- [YOUR ASSIGNMENT]: Working line by line, output the entries below exactly as they appear.

- [THE RECORDS]:

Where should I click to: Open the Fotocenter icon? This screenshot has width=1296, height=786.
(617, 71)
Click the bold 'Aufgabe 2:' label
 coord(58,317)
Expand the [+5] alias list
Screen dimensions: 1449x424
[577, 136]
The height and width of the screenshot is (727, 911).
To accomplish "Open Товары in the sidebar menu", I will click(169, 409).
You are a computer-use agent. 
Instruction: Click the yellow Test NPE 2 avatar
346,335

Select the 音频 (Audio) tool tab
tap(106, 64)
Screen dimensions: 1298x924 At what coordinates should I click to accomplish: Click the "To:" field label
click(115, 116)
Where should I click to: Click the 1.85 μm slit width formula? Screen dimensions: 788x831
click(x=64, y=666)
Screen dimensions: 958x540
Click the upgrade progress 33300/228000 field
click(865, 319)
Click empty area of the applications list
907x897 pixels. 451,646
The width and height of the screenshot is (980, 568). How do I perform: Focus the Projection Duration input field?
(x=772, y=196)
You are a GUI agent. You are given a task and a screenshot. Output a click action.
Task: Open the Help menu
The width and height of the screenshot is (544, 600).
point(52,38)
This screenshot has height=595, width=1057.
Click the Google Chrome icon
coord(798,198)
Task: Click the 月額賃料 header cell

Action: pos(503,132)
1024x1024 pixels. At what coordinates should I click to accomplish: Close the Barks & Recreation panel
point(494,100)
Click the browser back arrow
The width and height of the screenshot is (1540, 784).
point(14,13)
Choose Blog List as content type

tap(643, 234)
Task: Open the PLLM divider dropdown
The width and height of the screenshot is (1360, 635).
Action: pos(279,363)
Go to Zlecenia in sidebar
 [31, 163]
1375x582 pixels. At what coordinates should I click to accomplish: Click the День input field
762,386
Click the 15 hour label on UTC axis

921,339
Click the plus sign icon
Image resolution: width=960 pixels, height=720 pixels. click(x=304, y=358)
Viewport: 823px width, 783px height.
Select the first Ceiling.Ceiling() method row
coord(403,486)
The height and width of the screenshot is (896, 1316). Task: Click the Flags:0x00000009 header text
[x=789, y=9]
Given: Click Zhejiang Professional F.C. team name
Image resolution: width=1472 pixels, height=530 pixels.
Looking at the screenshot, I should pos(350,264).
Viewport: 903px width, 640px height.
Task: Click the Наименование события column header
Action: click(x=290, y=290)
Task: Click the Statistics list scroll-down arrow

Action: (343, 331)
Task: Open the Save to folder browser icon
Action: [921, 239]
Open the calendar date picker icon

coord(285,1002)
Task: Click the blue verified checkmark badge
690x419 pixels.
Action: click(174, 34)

- [RESULT OF THE EXERCISE]:
Where should I click to: Open the Fotocenter icon? This screenshot has width=1296, height=786.
(617, 71)
Click the bold 'Aufgabe 2:' label
 coord(58,317)
Expand the [+5] alias list
Screen dimensions: 1449x424
[577, 136]
The height and width of the screenshot is (727, 911).
To accomplish "Open Товары in the sidebar menu", I will click(169, 409).
You are a computer-use agent. 
Instruction: Click the yellow Test NPE 2 avatar
346,335

Select the 音频 (Audio) tool tab
tap(106, 64)
Screen dimensions: 1298x924 At what coordinates should I click to accomplish: Click the "To:" field label
click(115, 116)
Where should I click to: Click the 1.85 μm slit width formula? Screen dimensions: 788x831
click(x=64, y=666)
Screen dimensions: 958x540
Click the upgrade progress 33300/228000 field
click(865, 319)
Click empty area of the applications list
907x897 pixels. 451,646
The width and height of the screenshot is (980, 568). How do I perform: Focus the Projection Duration input field?
(x=772, y=196)
You are a GUI agent. You are given a task and a screenshot. Output a click action.
Task: Open the Help menu
The width and height of the screenshot is (544, 600).
point(52,38)
This screenshot has height=595, width=1057.
Click the Google Chrome icon
coord(798,198)
Task: Click the 月額賃料 header cell

Action: pos(503,132)
1024x1024 pixels. At what coordinates should I click to accomplish: Close the Barks & Recreation panel
point(494,100)
Click the browser back arrow
The width and height of the screenshot is (1540, 784).
point(14,13)
Choose Blog List as content type

tap(643, 234)
Task: Open the PLLM divider dropdown
The width and height of the screenshot is (1360, 635).
Action: pos(279,363)
Go to Zlecenia in sidebar
 [31, 163]
1375x582 pixels. At what coordinates should I click to accomplish: Click the День input field
762,386
Click the 15 hour label on UTC axis

921,339
Click the plus sign icon
Image resolution: width=960 pixels, height=720 pixels. click(x=304, y=358)
Viewport: 823px width, 783px height.
Select the first Ceiling.Ceiling() method row
coord(403,486)
The height and width of the screenshot is (896, 1316). Task: Click the Flags:0x00000009 header text
[x=789, y=9]
Given: Click Zhejiang Professional F.C. team name
Image resolution: width=1472 pixels, height=530 pixels.
Looking at the screenshot, I should pos(350,264).
Viewport: 903px width, 640px height.
Task: Click the Наименование события column header
Action: click(x=290, y=290)
Task: Click the Statistics list scroll-down arrow

Action: (343, 331)
Task: Open the Save to folder browser icon
Action: [921, 239]
Open the calendar date picker icon

coord(285,1002)
Task: Click the blue verified checkmark badge
690x419 pixels.
Action: click(174, 34)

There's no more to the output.